▶ [GOAL OF THE EXERCISE] Rewrite every line of the entries below as a JSON list of strings, one string per line, skipping blank lines. Leave the pictures out.

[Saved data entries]
=-=-=
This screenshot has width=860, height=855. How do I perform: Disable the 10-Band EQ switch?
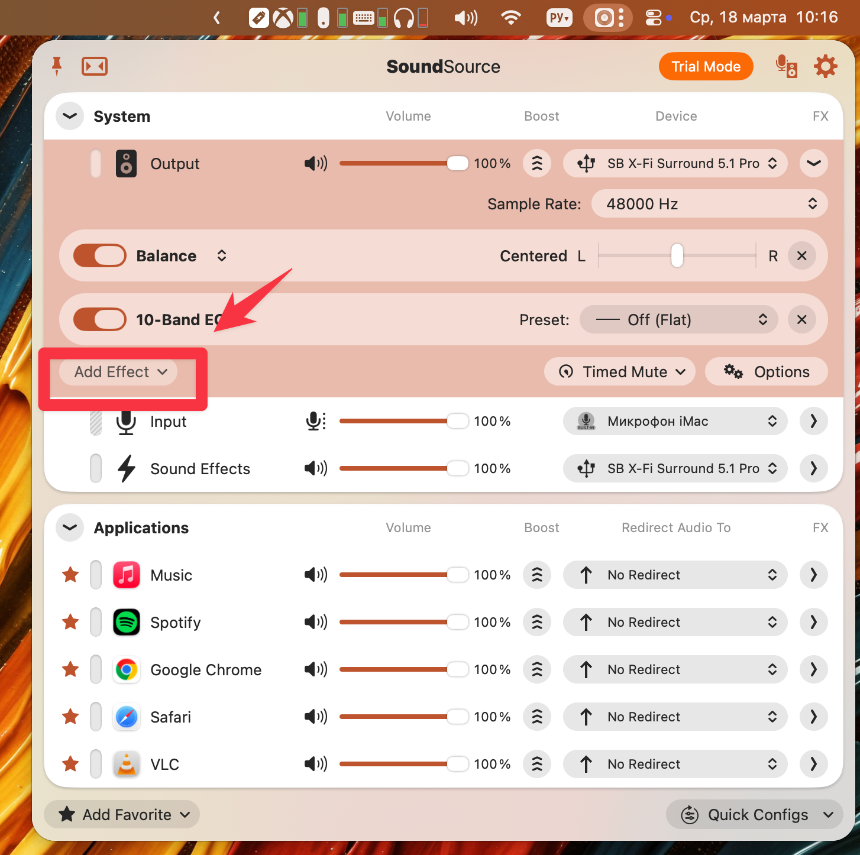[x=100, y=320]
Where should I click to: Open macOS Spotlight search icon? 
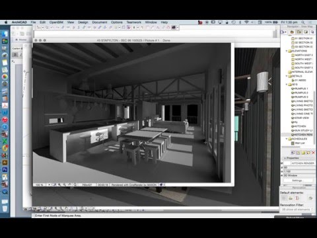pos(303,22)
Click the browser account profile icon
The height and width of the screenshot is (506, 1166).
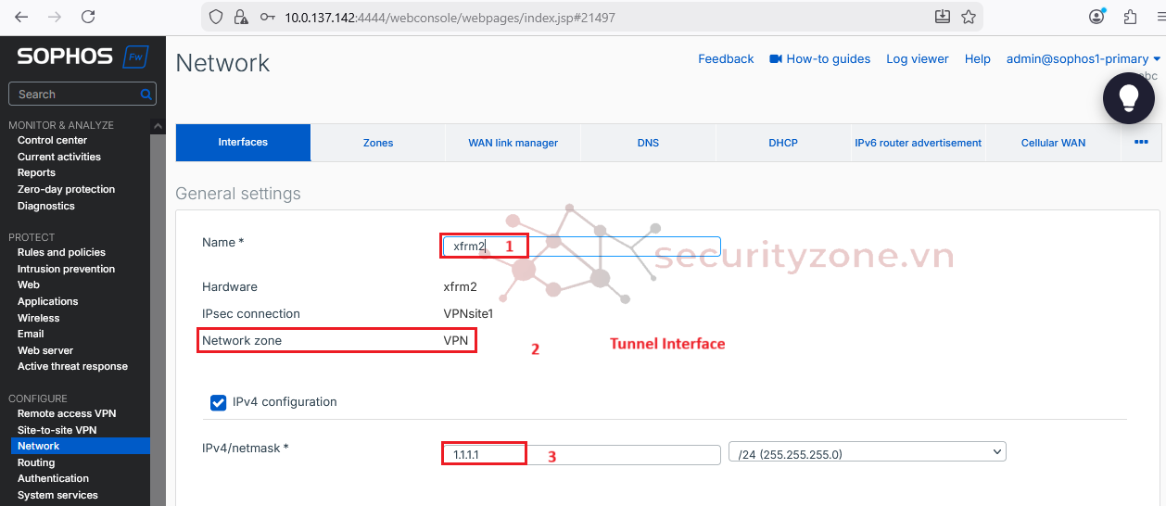click(1097, 17)
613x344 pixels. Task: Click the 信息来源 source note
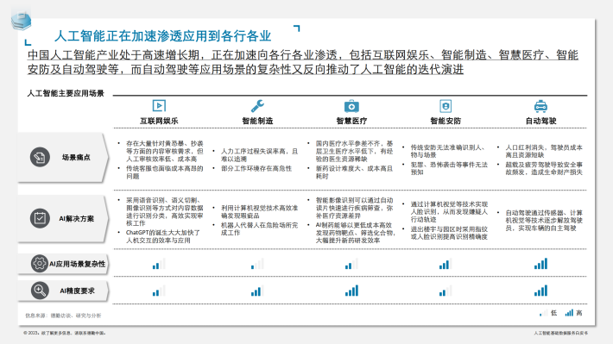click(63, 316)
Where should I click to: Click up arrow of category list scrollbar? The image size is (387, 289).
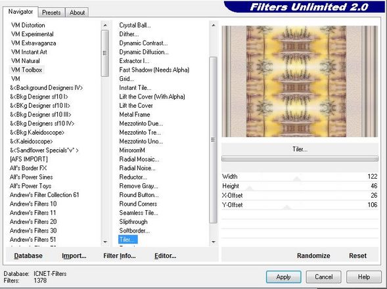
=-=-=
▶ [WORKED ANSWER]
[
  "This screenshot has width=860, height=855. How do I perform: Disable the 10-Band EQ switch?",
  "[x=100, y=320]",
  "Where should I click to: Open macOS Spotlight search icon? ",
  "pos(303,22)",
  "Click the browser account profile icon",
  "The height and width of the screenshot is (506, 1166).",
  "click(1097, 17)",
  "613x344 pixels. Task: Click the 信息来源 source note",
  "click(63, 316)",
  "Where should I click to: Click up arrow of category list scrollbar? The image size is (387, 289)."
]